=== Given entries ===
......

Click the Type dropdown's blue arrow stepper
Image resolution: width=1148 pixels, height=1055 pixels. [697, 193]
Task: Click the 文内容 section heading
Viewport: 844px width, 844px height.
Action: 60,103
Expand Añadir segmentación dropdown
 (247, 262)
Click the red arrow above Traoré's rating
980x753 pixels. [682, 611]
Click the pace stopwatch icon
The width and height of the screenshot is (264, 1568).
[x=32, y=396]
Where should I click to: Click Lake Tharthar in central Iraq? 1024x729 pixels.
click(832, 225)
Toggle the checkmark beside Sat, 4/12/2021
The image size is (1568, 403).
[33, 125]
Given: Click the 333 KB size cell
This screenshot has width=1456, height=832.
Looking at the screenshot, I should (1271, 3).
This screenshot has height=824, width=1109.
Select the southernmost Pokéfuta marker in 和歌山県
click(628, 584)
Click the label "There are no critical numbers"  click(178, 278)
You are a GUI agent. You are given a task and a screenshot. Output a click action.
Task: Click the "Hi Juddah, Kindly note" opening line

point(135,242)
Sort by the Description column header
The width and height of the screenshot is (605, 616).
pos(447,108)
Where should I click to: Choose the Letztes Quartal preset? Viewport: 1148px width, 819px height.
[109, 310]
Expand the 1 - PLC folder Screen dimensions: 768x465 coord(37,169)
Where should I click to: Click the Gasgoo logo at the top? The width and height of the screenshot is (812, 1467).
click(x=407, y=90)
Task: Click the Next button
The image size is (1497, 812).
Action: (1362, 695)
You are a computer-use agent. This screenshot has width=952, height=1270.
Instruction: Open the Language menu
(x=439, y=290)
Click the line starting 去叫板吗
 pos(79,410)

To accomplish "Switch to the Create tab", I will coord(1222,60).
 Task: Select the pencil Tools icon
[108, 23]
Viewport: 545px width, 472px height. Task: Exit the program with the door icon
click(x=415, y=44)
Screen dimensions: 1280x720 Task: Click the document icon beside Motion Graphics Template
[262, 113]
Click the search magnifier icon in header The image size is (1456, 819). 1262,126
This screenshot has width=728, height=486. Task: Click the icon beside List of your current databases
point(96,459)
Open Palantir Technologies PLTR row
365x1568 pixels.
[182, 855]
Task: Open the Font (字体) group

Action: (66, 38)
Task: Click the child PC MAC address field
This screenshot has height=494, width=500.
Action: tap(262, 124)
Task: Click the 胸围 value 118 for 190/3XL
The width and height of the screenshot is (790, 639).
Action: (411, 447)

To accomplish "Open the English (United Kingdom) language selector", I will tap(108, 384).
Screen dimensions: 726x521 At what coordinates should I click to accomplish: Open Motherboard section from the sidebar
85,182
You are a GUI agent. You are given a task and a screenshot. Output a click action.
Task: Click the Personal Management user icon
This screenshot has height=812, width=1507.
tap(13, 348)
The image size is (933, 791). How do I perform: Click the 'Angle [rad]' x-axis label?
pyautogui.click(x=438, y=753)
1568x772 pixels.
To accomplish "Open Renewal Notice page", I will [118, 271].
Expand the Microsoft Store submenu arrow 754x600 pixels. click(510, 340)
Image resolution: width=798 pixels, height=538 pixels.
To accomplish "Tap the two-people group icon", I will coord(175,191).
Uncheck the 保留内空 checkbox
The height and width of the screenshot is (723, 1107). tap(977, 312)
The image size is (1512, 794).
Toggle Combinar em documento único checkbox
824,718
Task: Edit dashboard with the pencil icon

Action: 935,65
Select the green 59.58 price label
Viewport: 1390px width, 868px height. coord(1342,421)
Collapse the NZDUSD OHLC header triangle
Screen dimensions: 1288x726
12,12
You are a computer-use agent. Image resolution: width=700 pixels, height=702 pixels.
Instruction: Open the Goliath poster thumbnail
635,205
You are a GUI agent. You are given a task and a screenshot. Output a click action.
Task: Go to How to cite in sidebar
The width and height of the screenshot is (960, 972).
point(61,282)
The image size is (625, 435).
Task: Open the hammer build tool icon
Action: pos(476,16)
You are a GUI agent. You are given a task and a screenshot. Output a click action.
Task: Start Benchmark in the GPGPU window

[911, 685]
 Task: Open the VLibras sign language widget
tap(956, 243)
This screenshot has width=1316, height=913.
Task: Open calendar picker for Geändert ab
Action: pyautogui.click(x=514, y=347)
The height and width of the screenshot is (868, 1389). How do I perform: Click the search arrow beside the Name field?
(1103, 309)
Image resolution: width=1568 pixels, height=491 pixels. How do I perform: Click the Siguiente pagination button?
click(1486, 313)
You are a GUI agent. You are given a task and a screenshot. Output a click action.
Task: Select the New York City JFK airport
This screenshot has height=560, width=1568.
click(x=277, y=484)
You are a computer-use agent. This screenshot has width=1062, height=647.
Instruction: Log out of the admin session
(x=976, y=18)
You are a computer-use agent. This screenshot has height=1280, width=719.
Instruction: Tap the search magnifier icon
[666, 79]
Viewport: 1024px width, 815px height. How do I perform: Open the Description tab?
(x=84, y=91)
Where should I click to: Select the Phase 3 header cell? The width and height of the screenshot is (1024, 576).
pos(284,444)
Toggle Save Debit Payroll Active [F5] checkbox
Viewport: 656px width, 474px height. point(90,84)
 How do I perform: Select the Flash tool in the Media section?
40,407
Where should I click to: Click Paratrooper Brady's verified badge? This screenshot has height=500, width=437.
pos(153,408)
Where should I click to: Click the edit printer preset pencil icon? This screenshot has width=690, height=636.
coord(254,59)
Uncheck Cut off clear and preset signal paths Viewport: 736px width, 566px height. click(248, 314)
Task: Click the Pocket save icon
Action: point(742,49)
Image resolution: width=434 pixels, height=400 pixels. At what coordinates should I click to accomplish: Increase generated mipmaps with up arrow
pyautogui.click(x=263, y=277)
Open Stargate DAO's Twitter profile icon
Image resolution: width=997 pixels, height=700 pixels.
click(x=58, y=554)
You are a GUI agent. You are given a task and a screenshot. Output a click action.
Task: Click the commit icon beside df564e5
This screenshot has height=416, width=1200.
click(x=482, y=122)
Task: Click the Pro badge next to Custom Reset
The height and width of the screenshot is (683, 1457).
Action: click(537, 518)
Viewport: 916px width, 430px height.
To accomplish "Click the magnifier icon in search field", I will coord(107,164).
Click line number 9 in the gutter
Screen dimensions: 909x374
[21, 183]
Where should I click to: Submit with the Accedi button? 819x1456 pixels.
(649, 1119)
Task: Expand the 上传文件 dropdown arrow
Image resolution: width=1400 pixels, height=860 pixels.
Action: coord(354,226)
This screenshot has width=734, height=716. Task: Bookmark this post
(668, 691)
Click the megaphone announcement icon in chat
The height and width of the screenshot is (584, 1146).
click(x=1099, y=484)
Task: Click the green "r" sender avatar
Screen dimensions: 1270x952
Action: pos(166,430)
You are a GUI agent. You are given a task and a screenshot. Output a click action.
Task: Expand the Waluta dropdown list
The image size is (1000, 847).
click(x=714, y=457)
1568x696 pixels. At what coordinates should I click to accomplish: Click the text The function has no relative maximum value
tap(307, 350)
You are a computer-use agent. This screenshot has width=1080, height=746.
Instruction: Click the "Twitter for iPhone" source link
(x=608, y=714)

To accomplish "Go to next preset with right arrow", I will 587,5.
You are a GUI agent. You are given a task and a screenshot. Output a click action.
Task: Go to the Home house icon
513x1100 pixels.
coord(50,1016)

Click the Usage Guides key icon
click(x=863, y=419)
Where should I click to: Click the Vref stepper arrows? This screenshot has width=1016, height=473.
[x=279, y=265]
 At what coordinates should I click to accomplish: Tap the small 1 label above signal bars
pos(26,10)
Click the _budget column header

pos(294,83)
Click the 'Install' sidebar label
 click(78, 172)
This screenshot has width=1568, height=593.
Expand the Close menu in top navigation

......

=== Task to carry out ===
Give back the full listing exactly as it stands above.

=== Response ===
Click the Type dropdown's blue arrow stepper
Image resolution: width=1148 pixels, height=1055 pixels. [697, 193]
Task: Click the 文内容 section heading
Viewport: 844px width, 844px height.
Action: 60,103
Expand Añadir segmentación dropdown
 (247, 262)
Click the red arrow above Traoré's rating
980x753 pixels. [682, 611]
Click the pace stopwatch icon
The width and height of the screenshot is (264, 1568).
[x=32, y=396]
Where should I click to: Click Lake Tharthar in central Iraq? 1024x729 pixels.
click(832, 225)
Toggle the checkmark beside Sat, 4/12/2021
The image size is (1568, 403).
[33, 125]
Given: Click the 333 KB size cell
This screenshot has width=1456, height=832.
Looking at the screenshot, I should (1271, 3).
This screenshot has height=824, width=1109.
Select the southernmost Pokéfuta marker in 和歌山県
click(628, 584)
Click the label "There are no critical numbers"  click(178, 278)
You are a GUI agent. You are given a task and a screenshot. Output a click action.
Task: Click the "Hi Juddah, Kindly note" opening line

point(135,242)
Sort by the Description column header
The width and height of the screenshot is (605, 616).
pos(447,108)
Where should I click to: Choose the Letztes Quartal preset? Viewport: 1148px width, 819px height.
[109, 310]
Expand the 1 - PLC folder Screen dimensions: 768x465 coord(37,169)
Where should I click to: Click the Gasgoo logo at the top? The width and height of the screenshot is (812, 1467).
click(x=407, y=90)
Task: Click the Next button
The image size is (1497, 812).
Action: (1362, 695)
You are a computer-use agent. This screenshot has width=952, height=1270.
Instruction: Open the Language menu
(x=439, y=290)
Click the line starting 去叫板吗
 pos(79,410)

To accomplish "Switch to the Create tab", I will coord(1222,60).
 Task: Select the pencil Tools icon
[108, 23]
Viewport: 545px width, 472px height. Task: Exit the program with the door icon
click(x=415, y=44)
Screen dimensions: 1280x720 Task: Click the document icon beside Motion Graphics Template
[262, 113]
Click the search magnifier icon in header The image size is (1456, 819). 1262,126
This screenshot has width=728, height=486. Task: Click the icon beside List of your current databases
point(96,459)
Open Palantir Technologies PLTR row
365x1568 pixels.
[182, 855]
Task: Open the Font (字体) group

Action: (66, 38)
Task: Click the child PC MAC address field
This screenshot has height=494, width=500.
Action: tap(262, 124)
Task: Click the 胸围 value 118 for 190/3XL
The width and height of the screenshot is (790, 639).
Action: (411, 447)

To accomplish "Open the English (United Kingdom) language selector", I will tap(108, 384).
Screen dimensions: 726x521 At what coordinates should I click to accomplish: Open Motherboard section from the sidebar
85,182
You are a GUI agent. You are given a task and a screenshot. Output a click action.
Task: Click the Personal Management user icon
This screenshot has height=812, width=1507.
tap(13, 348)
The image size is (933, 791). How do I perform: Click the 'Angle [rad]' x-axis label?
pyautogui.click(x=438, y=753)
1568x772 pixels.
To accomplish "Open Renewal Notice page", I will [118, 271].
Expand the Microsoft Store submenu arrow 754x600 pixels. click(510, 340)
Image resolution: width=798 pixels, height=538 pixels.
To accomplish "Tap the two-people group icon", I will coord(175,191).
Uncheck the 保留内空 checkbox
The height and width of the screenshot is (723, 1107). tap(977, 312)
The image size is (1512, 794).
Toggle Combinar em documento único checkbox
824,718
Task: Edit dashboard with the pencil icon

Action: 935,65
Select the green 59.58 price label
Viewport: 1390px width, 868px height. coord(1342,421)
Collapse the NZDUSD OHLC header triangle
Screen dimensions: 1288x726
12,12
You are a computer-use agent. Image resolution: width=700 pixels, height=702 pixels.
Instruction: Open the Goliath poster thumbnail
635,205
You are a GUI agent. You are given a task and a screenshot. Output a click action.
Task: Go to How to cite in sidebar
The width and height of the screenshot is (960, 972).
point(61,282)
The image size is (625, 435).
Task: Open the hammer build tool icon
Action: pos(476,16)
You are a GUI agent. You are given a task and a screenshot. Output a click action.
Task: Start Benchmark in the GPGPU window

[911, 685]
 Task: Open the VLibras sign language widget
tap(956, 243)
This screenshot has width=1316, height=913.
Task: Open calendar picker for Geändert ab
Action: pyautogui.click(x=514, y=347)
The height and width of the screenshot is (868, 1389). How do I perform: Click the search arrow beside the Name field?
(1103, 309)
Image resolution: width=1568 pixels, height=491 pixels. How do I perform: Click the Siguiente pagination button?
click(1486, 313)
You are a GUI agent. You are given a task and a screenshot. Output a click action.
Task: Select the New York City JFK airport
This screenshot has height=560, width=1568.
click(x=277, y=484)
You are a computer-use agent. This screenshot has width=1062, height=647.
Instruction: Log out of the admin session
(x=976, y=18)
You are a computer-use agent. This screenshot has height=1280, width=719.
Instruction: Tap the search magnifier icon
[666, 79]
Viewport: 1024px width, 815px height. How do I perform: Open the Description tab?
(x=84, y=91)
Where should I click to: Select the Phase 3 header cell? The width and height of the screenshot is (1024, 576).
pos(284,444)
Toggle Save Debit Payroll Active [F5] checkbox
Viewport: 656px width, 474px height. point(90,84)
 How do I perform: Select the Flash tool in the Media section?
40,407
Where should I click to: Click Paratrooper Brady's verified badge? This screenshot has height=500, width=437.
pos(153,408)
Where should I click to: Click the edit printer preset pencil icon? This screenshot has width=690, height=636.
coord(254,59)
Uncheck Cut off clear and preset signal paths Viewport: 736px width, 566px height. click(248, 314)
Task: Click the Pocket save icon
Action: point(742,49)
Image resolution: width=434 pixels, height=400 pixels. At what coordinates should I click to accomplish: Increase generated mipmaps with up arrow
pyautogui.click(x=263, y=277)
Open Stargate DAO's Twitter profile icon
Image resolution: width=997 pixels, height=700 pixels.
click(x=58, y=554)
You are a GUI agent. You are given a task and a screenshot. Output a click action.
Task: Click the commit icon beside df564e5
This screenshot has height=416, width=1200.
click(x=482, y=122)
Task: Click the Pro badge next to Custom Reset
The height and width of the screenshot is (683, 1457).
Action: click(537, 518)
Viewport: 916px width, 430px height.
To accomplish "Click the magnifier icon in search field", I will coord(107,164).
Click line number 9 in the gutter
Screen dimensions: 909x374
[21, 183]
Where should I click to: Submit with the Accedi button? 819x1456 pixels.
(649, 1119)
Task: Expand the 上传文件 dropdown arrow
Image resolution: width=1400 pixels, height=860 pixels.
Action: coord(354,226)
This screenshot has width=734, height=716. Task: Bookmark this post
(668, 691)
Click the megaphone announcement icon in chat
The height and width of the screenshot is (584, 1146).
click(x=1099, y=484)
Task: Click the green "r" sender avatar
Screen dimensions: 1270x952
Action: pos(166,430)
You are a GUI agent. You are given a task and a screenshot. Output a click action.
Task: Expand the Waluta dropdown list
The image size is (1000, 847).
click(x=714, y=457)
1568x696 pixels. At what coordinates should I click to accomplish: Click the text The function has no relative maximum value
tap(307, 350)
You are a computer-use agent. This screenshot has width=1080, height=746.
Instruction: Click the "Twitter for iPhone" source link
(x=608, y=714)

To accomplish "Go to next preset with right arrow", I will 587,5.
You are a GUI agent. You are given a task and a screenshot. Output a click action.
Task: Go to the Home house icon
513x1100 pixels.
coord(50,1016)

Click the Usage Guides key icon
click(x=863, y=419)
Where should I click to: Click the Vref stepper arrows? This screenshot has width=1016, height=473.
[x=279, y=265]
 At what coordinates should I click to accomplish: Tap the small 1 label above signal bars
pos(26,10)
Click the _budget column header

pos(294,83)
Click the 'Install' sidebar label
 click(78, 172)
This screenshot has width=1568, height=593.
Expand the Close menu in top navigation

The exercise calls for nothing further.